Federal court rules on state elections laws

By Benjamin Yount

Center Square News Service

CHICAGO - Election Day in November will look a little different in Wisconsin because of a ruling by a federal appeals court on Monday, June 29..

The Seventh Circuit Court of Appeals late Monday issued a ruling in a years-old challenge to Wisconsin's 2016 election reform law. The court sided with the Republicans who wrote the law.

The surprising decision changes the time frame for early voting, reaffirms citizenship rules for Wisconsin voters, and makes clear how ballots can be sent to voters.

The most significant part of the court's ruling limits the amount of time that Wisconsin election clerks can offer early voting.

The 2016 law includes a two-week window for early voting. Opponents of the law said that limited their access to the ballot. The court disagreed.

"We do not see a substantive problem with days and hours limitations," the court wrote. "They leave all voters with equal opportunities to participate. Early voting is not a fundamental right in itself; it is but one aspect of a state’s election system. As we have stressed, Wisconsin’s system as a whole is accommodating. So long as a state treats all voters equally, §2 does not limit the state’s control of details such as hours for early voting."

Up until now, clerks and Madison and Milwaukee allowed for weeks of early voting while clerks in other counties did not.

The appeals court also determined people need to live in Wisconsin before they can vote in Wisconsin.

"Wisconsin’s 28-day window is close to the national norm and less than the 30-day window that is subject to a safe harbor for federal elections. It is less than the 50-day window that the Supreme Court held to be constitutional," the ruling states. "Plaintiffs have not identified any feature of Wisconsin’s law that makes a 28-day window more onerous."

The court also upheld Wisconsin's Voter ID law.

"Proof of residence helps assign voters to their proper districts and is valid for that reason alone," the judges added.

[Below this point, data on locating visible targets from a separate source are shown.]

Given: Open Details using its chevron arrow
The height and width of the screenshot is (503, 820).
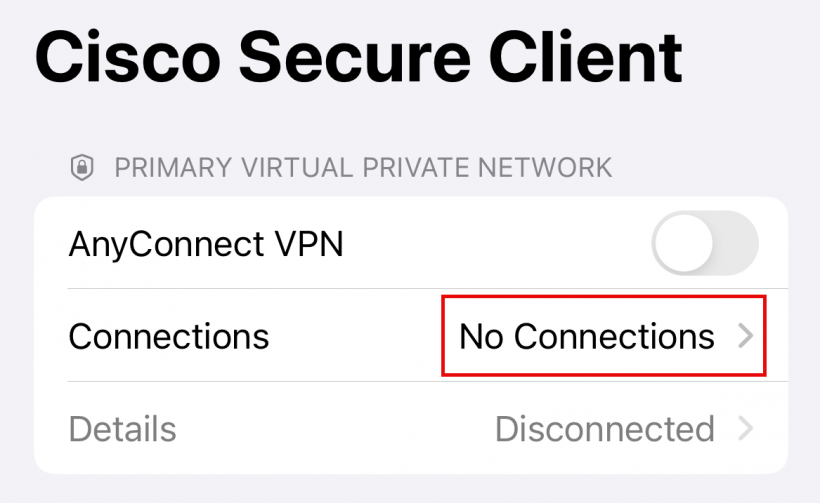Looking at the screenshot, I should [745, 429].
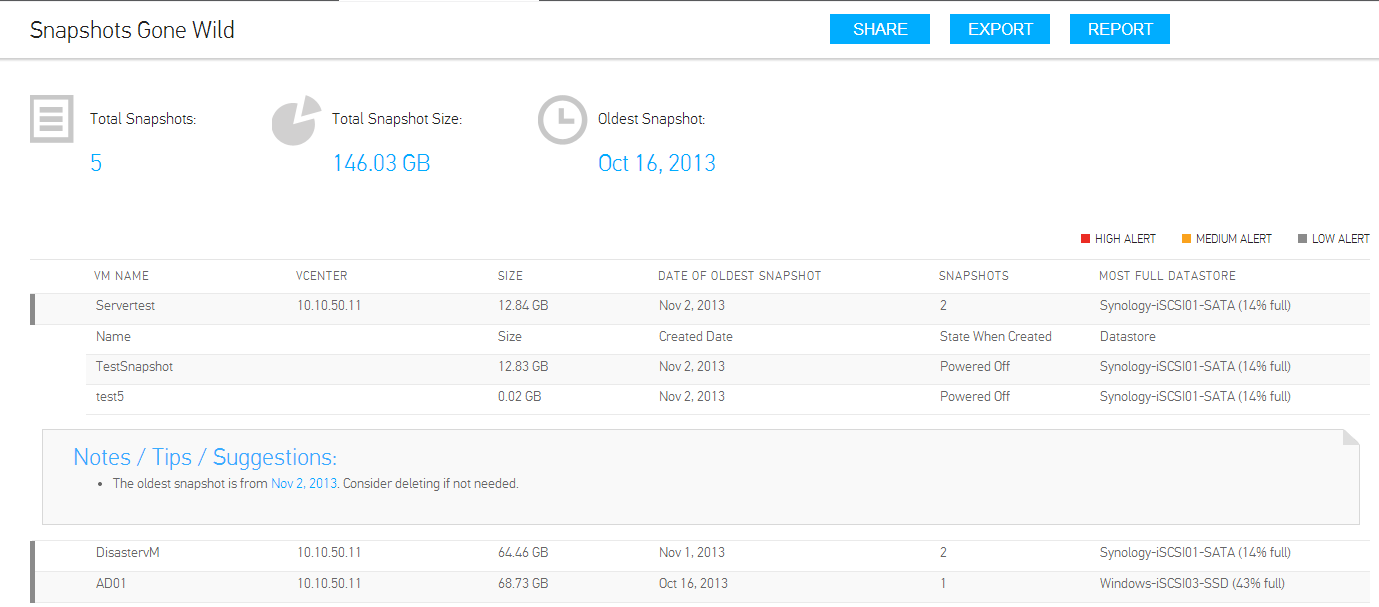Viewport: 1379px width, 607px height.
Task: Sort by VM NAME column header
Action: click(121, 276)
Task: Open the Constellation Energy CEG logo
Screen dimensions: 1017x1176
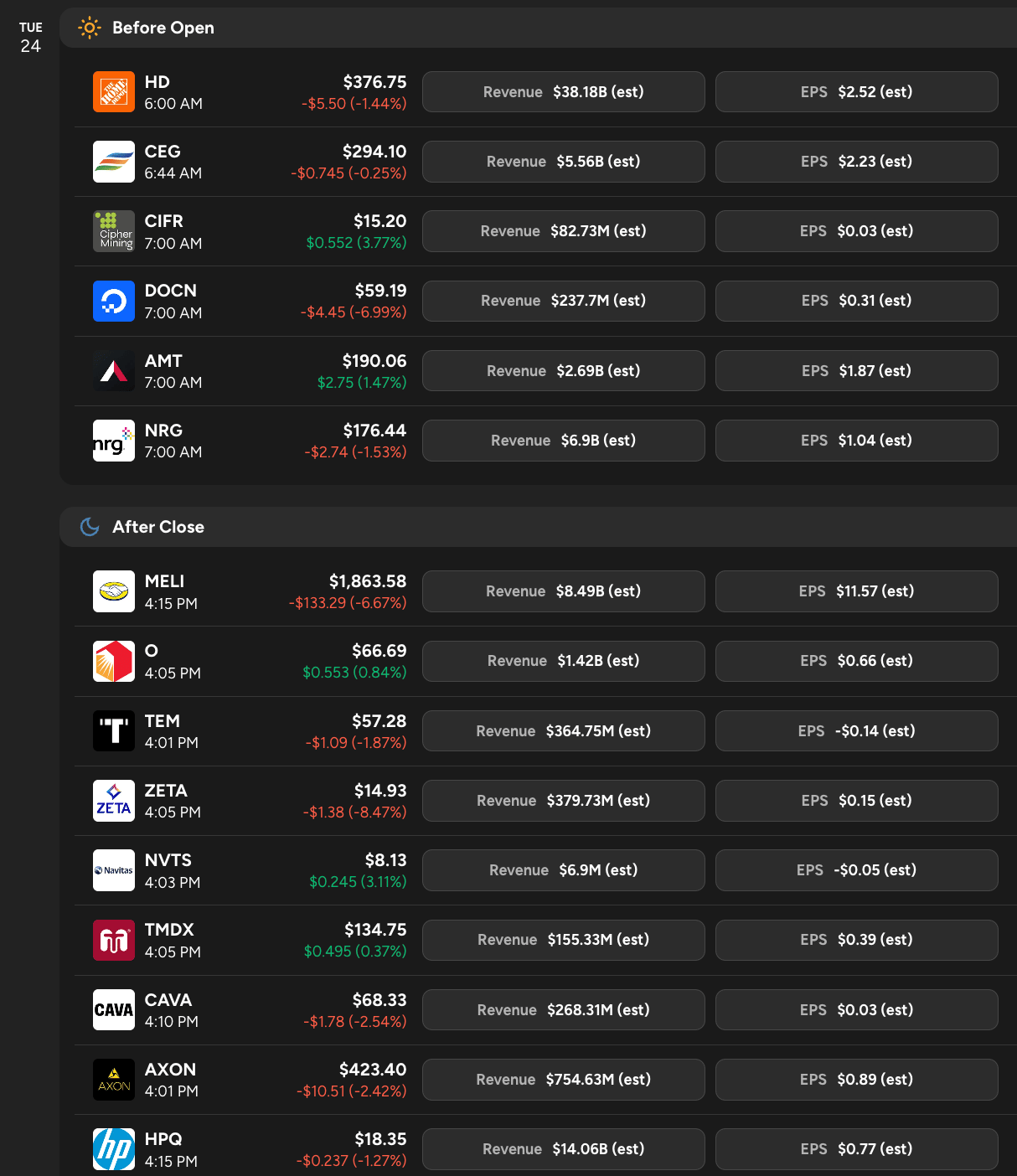Action: coord(114,162)
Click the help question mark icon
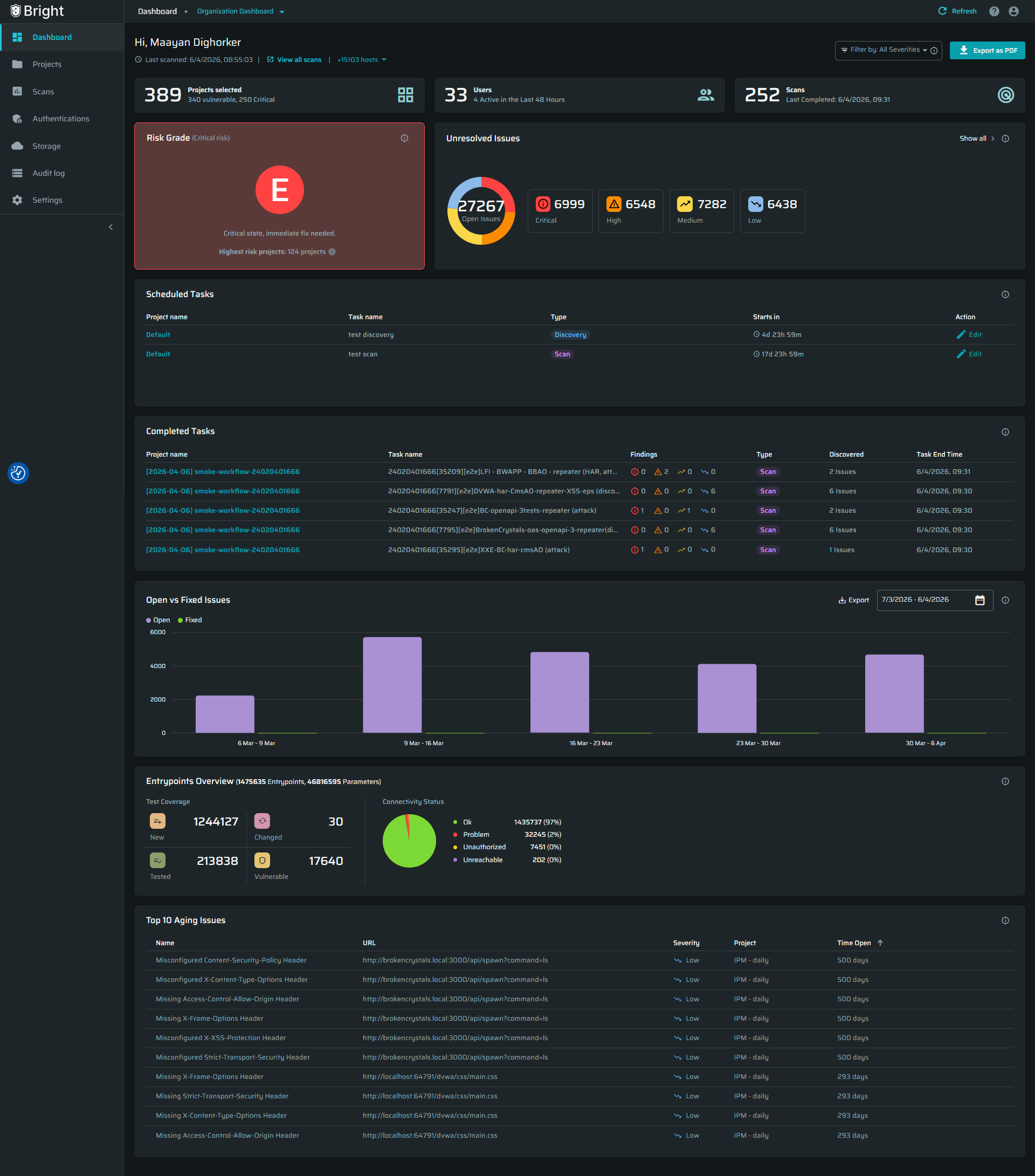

The Appeals Court also ruled on how Wisconsin can send ballots to voters. Voters will no longer be able to get a ballot via email or fax.

"As we have emphasized, all parts of the electoral code must be considered, and travelers have many ways to vote in Wisconsin. Some travelers’ potential inconvenience does not permit a court to override the state’s judgment that other interests predominate" the judge wrote.

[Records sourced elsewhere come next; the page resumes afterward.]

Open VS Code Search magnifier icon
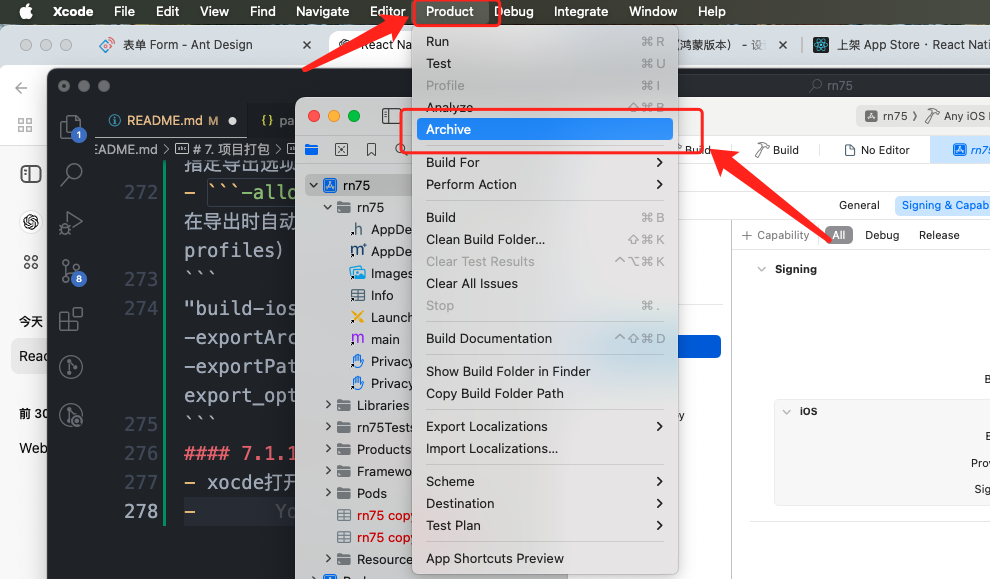Viewport: 990px width, 579px height. click(x=71, y=174)
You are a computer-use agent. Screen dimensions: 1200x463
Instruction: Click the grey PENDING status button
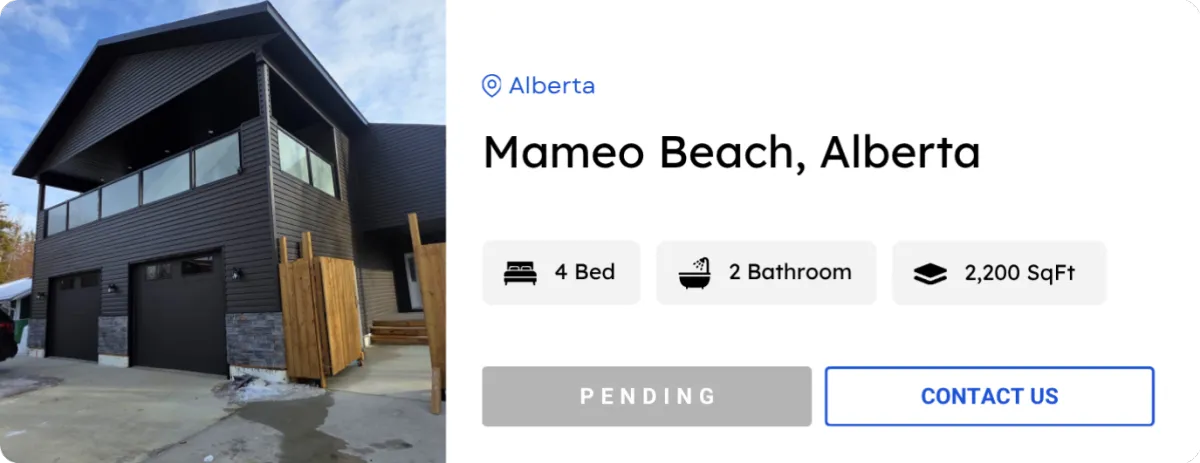tap(647, 396)
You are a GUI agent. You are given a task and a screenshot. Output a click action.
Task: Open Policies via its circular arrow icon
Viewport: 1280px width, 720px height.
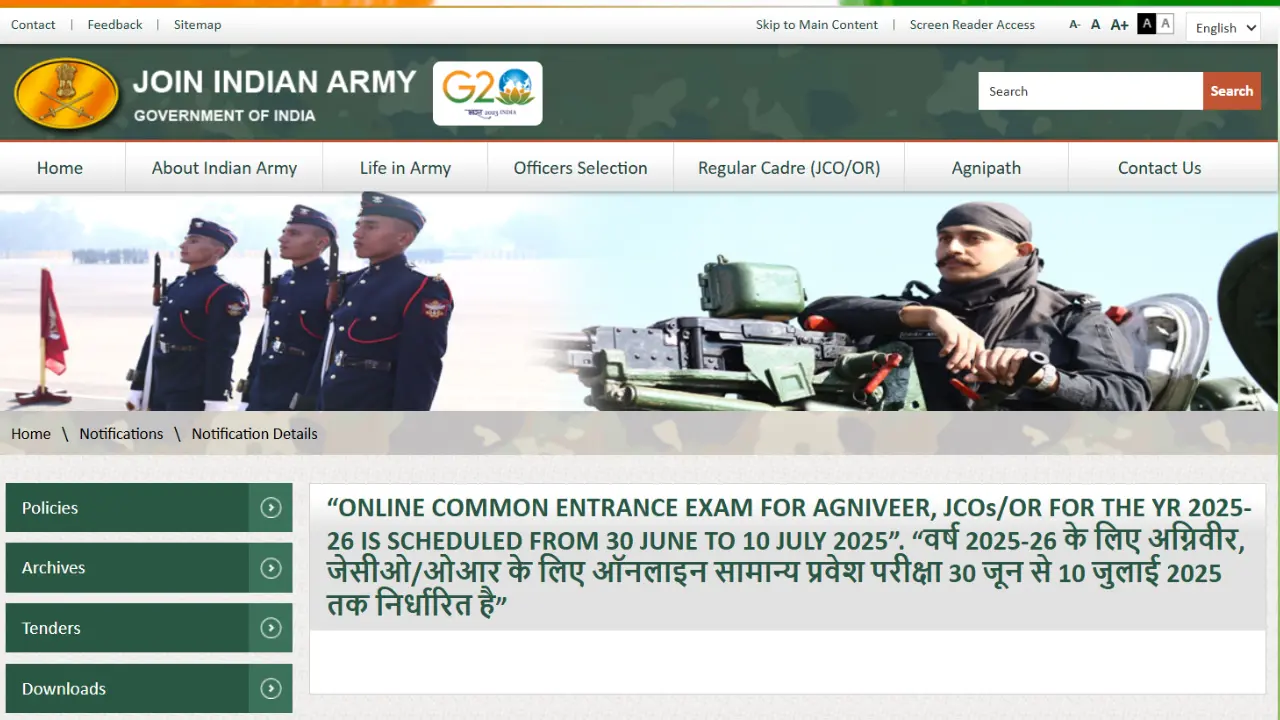(270, 507)
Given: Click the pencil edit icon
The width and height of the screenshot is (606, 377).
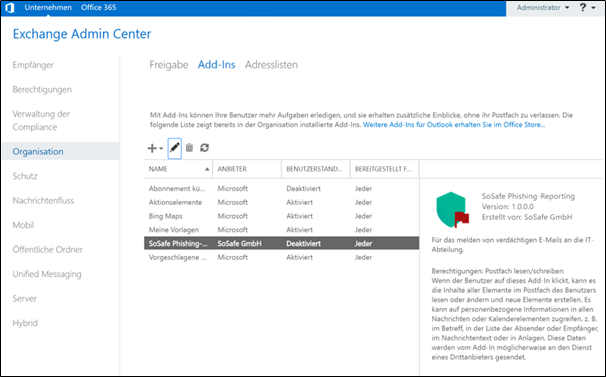Looking at the screenshot, I should click(175, 148).
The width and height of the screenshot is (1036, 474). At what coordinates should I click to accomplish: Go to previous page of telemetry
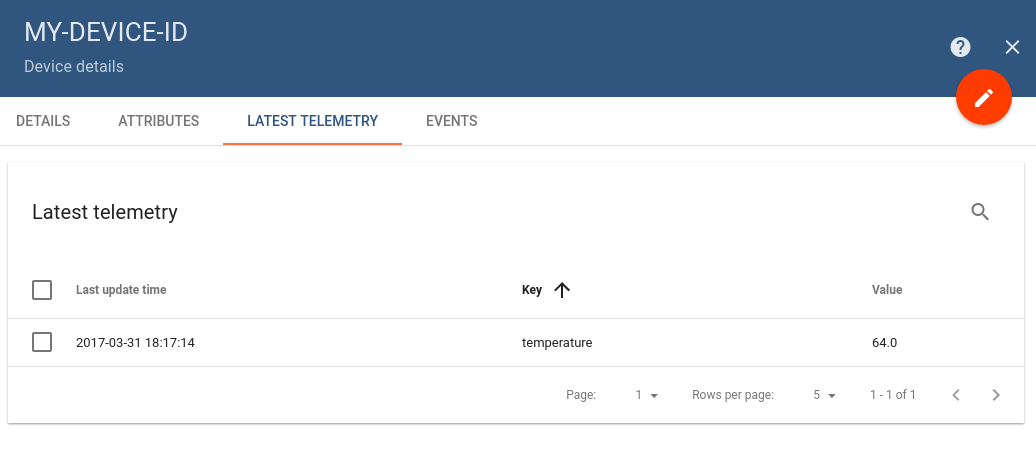956,395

"Wisconsin wants to control errors arising from the fact that faxed or emailed ballots cannot be counted by machine and to protect the secrecy of the ballot."

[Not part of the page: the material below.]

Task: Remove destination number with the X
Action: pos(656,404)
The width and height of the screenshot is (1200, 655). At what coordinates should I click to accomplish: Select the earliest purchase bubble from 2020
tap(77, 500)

The court explained further: "Wisconsin has lots of rules that make voting easier. It extends the privilege of voting by absentee ballot to otherwise qualified electors who, for any reason, are unable or unwilling to appear at the polls," the ruling states.

The one victory that liberal groups in Wisconsin celebrate is the continued use of student IDs and voter IDs, even if those IDs have expired.

"A student ID card, alone among the sorts of photo ID that Wisconsin accepts, is not suffcient for voting unless the student also shows proof of current enrollment. No other category of acceptable identification – including for drivers, military members, passport holders, or veterans – depends on ongoing affliation of any sort" the ruling reads.

"The statute sets students apart in this respect, and the state has not tried to justify this distinction. We take the omission as a concession that it lacks a rational basis."

The ruling on early voting, absentee ballots, and voter ID could become more contentious as Election Day approaches.

Wisconsin is pushing for a massive early and absentee voting turnout this November.